On cross-examination, Ejercito’s lawyer Sigfrid Fortun asked: “As far as you know—since you’re not yet the city treasurer at that time—was the calamity fund in 2008 actually used for this transaction at the end of the year?” She replied in the negative.
Alcober later admitted that the accounting ledger for that year did not reflect that the calamity funds were used to purchase guns.
But on redirect examination by prosecutor Jennifer Agustin-Se, Alcober clarified that the calamity funds were also contained under the general fund account.
Fortun also challenged the charge sheet’s statement that P2.1 million was misused when the LBP check amounted to only P1,987,500.00. Alcober, however, said taxes were already deducted from the amount paid to supplier HK Tactical Defense System Inc.
Confident
Ejercito after the hearing expressed confidence he would be cleared.

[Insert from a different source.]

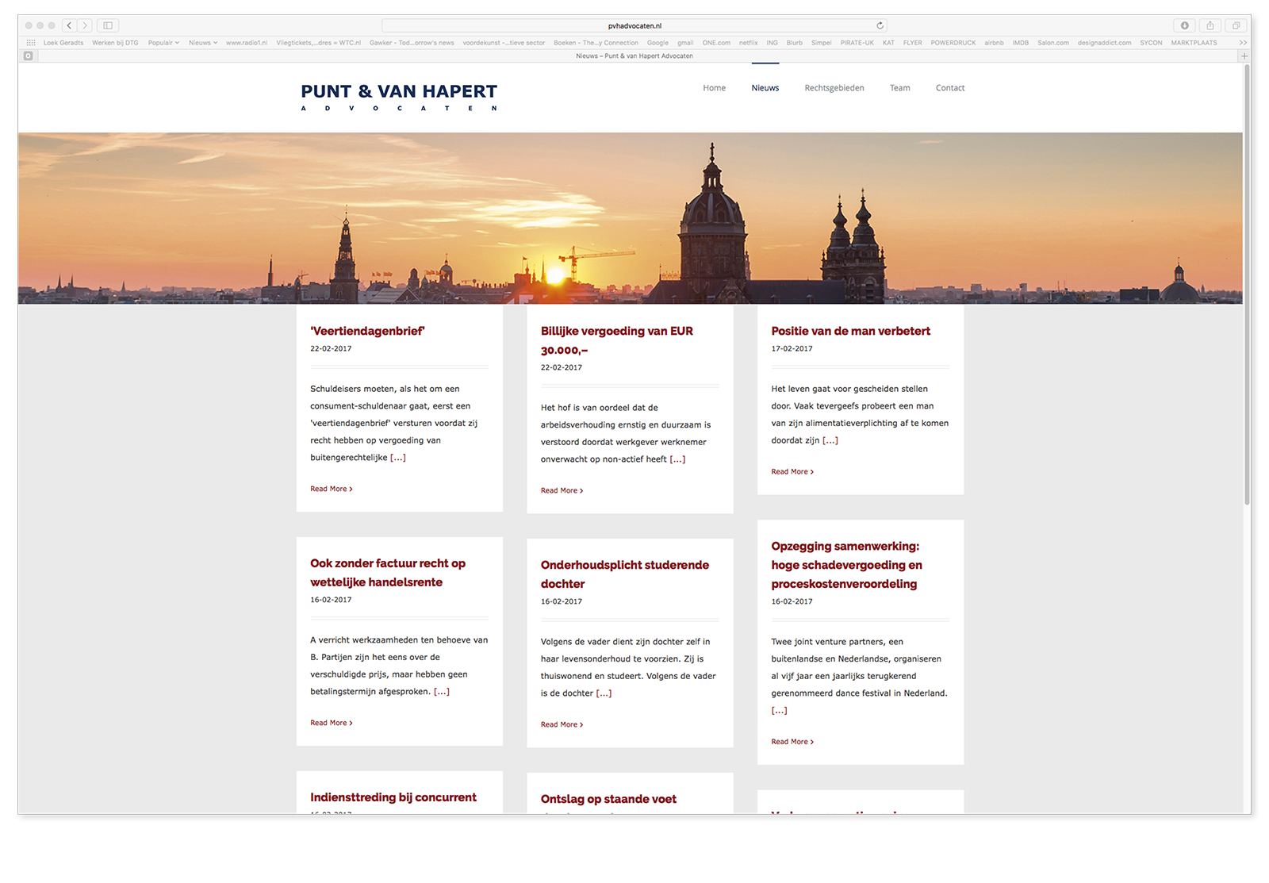Show all tabs with the tab overview icon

“The witness already established it came from the general fund,” Ejercito said. “I’m just happy because my priority right now, of course, is to clear my name.”
Former San Juan City Vice Mayor Francis Zamora, who at the time was one of the councilors that authorized Ejercito to buy the guns, likewise said he was happy about how the first day of trial turned out.
“It’s only the first day of our trial, and I’m glad that we see in just the first day that it was established that [the payment for the guns] did not come from the calamity fund,” Zamora said.
But, Ejercito said the 90-day suspension earlier handed by the Fifth Division over a separate but related graft case gave him time to think if he wanted to continue public service.